Во взгляде авантюристки я обнаружил подтверждение своих догадок. Он не спрашивал; он обвинял. На лице Йованы застыла маска горечи и злости. А мне будто продырявили сердце, и боль этой раны растеклась по телу жаркой волной.
Я обещал Йоване, что присмотрю за Марком. Она доверила мне своего товарища. И теперь он мёртв.
На ум пришли оправдания: он-де взрослый человек и сам виноват, что не следил за собой, что я мог поделать, если он угрожал револьвером… Но я ничего не сказал. Ведь с Марком творилось что-то неладное ещё на барже. Что стоило оставить его на «Счастливом беглеце»?
Нарочито медленно Йована вновь подняла руку и бросила нож. Он свистнул возле уха и с глухим стуком вонзился в косогор. Красноречивый намёк… Она промахнулась намеренно, — и, должно быть, уже жалела об этом. Я даже не шелохнулся; текущей Ловкости хватало на то, чтобы увернуться, но её хватало и для того, чтобы оценить, действительно ли удар направлен в меня. Во всяком случае, столь издевательски подчёркнутый.
Чего ради я повышал характеристики? Враги из плоти и крови так и не объявились, а безумие нельзя остановить, набросившись на него с мечом.
Обратный путь мы проделали в тишине, нарушаемой лишь тихими всхлипами Чжинри. Она так и не пришла в себя до конца.

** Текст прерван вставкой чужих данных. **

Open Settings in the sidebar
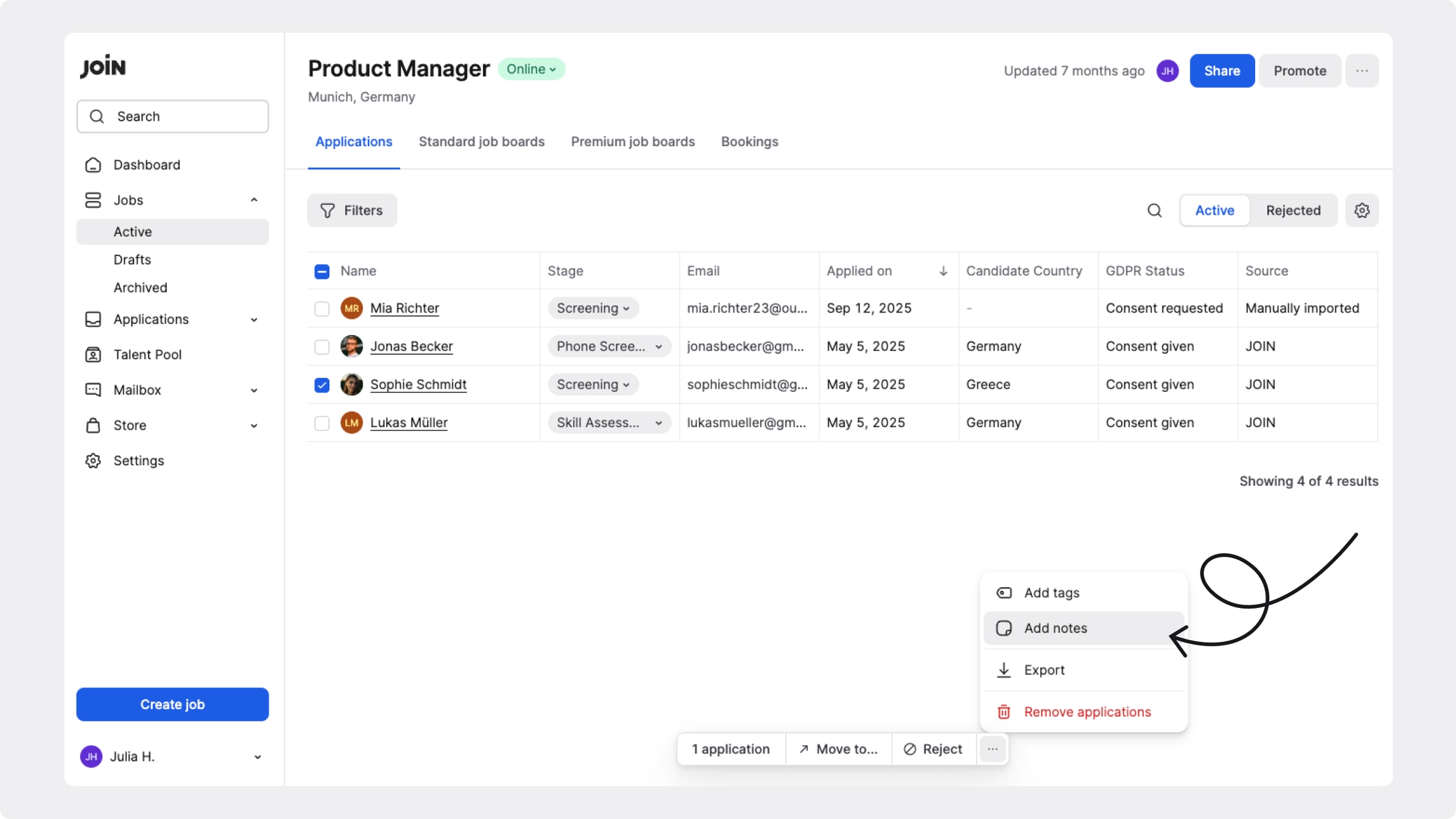 tap(138, 461)
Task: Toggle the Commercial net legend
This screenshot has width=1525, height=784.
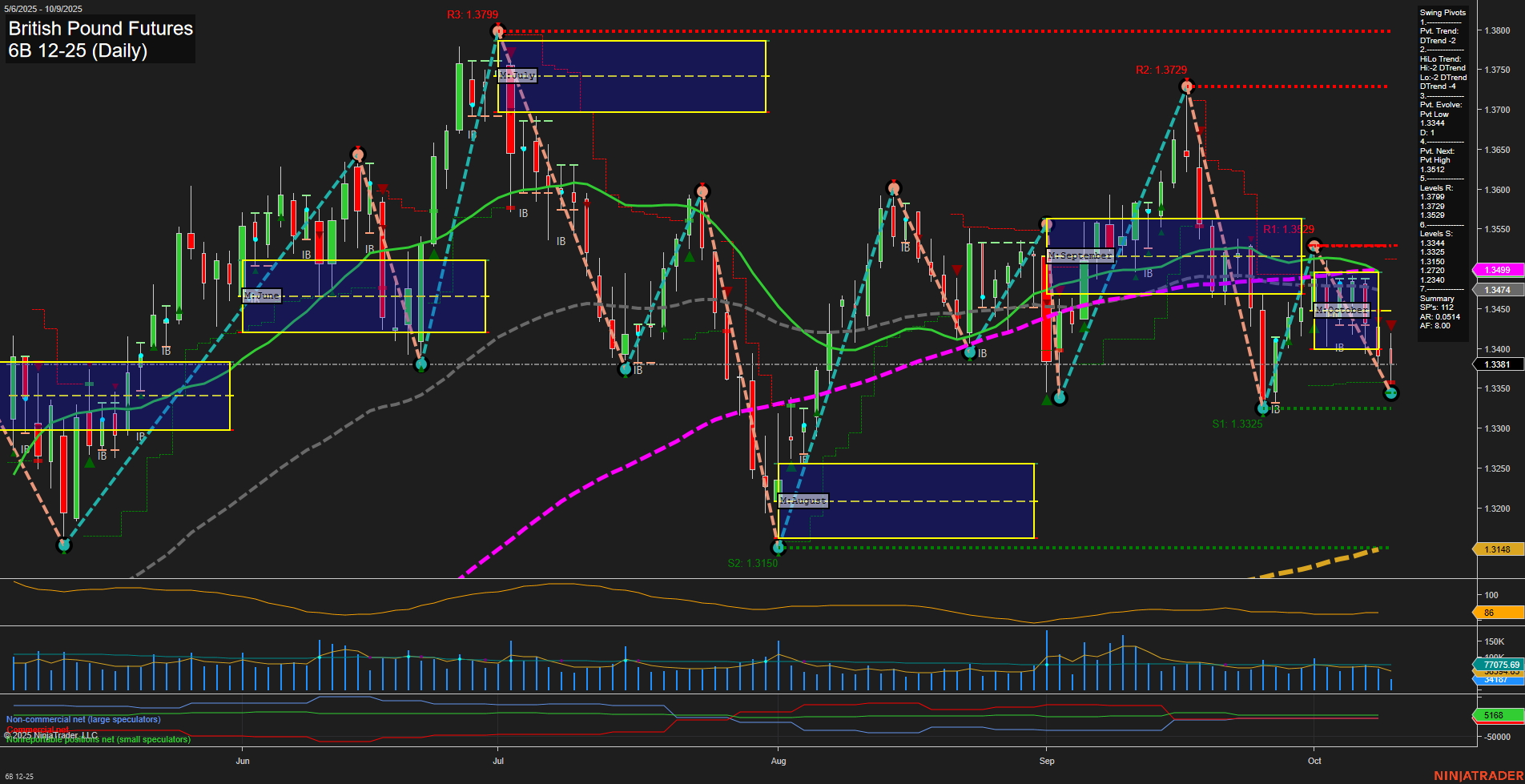Action: [36, 730]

Чем вызваны её слёзы? Тем, что я накричал на неё? Собственным бессилием? Или же ей и вправду было жаль Марка? Я не знал, но твёрдо намеревался выяснить, что именно кинота — называть её магиусом уже не получалось даже в мыслях — скрывала за фасадом раздутого самомнения.
На барже следили за нашим возвращением. На носу собрались все, даже Верилий, который после поднятия лодчонки оттёр остальных и подступился ко мне первым. Впрочем, судьба Марка его не волновала. Он хотел убедиться, что дорога свободна. Когда я сказал ему, что под водой могли сохраниться остовы свай, он покровительственно похлопал меня по плечу и сказал:
— Глупости. Область получила жертву. Зачем ей запирать нас тут, когда впереди ещё полно сюрпризов?
Я поморщился — от циничного оптимизма его слов и от зловония, которое окутывало навигатора. От него разило, как от лежалого мертвеца. От моей одежды тоже попахивало, ведь мыться на «Счастливом беглеце» было негде и нечем, однако у старика к запаху немытого тела добавлялся смрад гнилых зубов и дрянной выпивки.
Как и ожидалось, известие о том, как погиб Марк, повергло в шок и Утимару, и Айштеру. Прониклась даже Энель, которая потрясённо пробормотала, что не чувствует проклятия, витающего над деревней. Но хуже всего восприняла рассказ Йована. Когда я описал, как Марк выскочил из дома, в её глазах загорелась ярость. Будь на моём месте авиана, она без колебаний набросилась бы на стрелка, и револьвер не остановил бы её.
Я не сомневался, что в этот миг она мечтает изменить прошлое, чтобы брошенный ею нож прилетел в живую цель.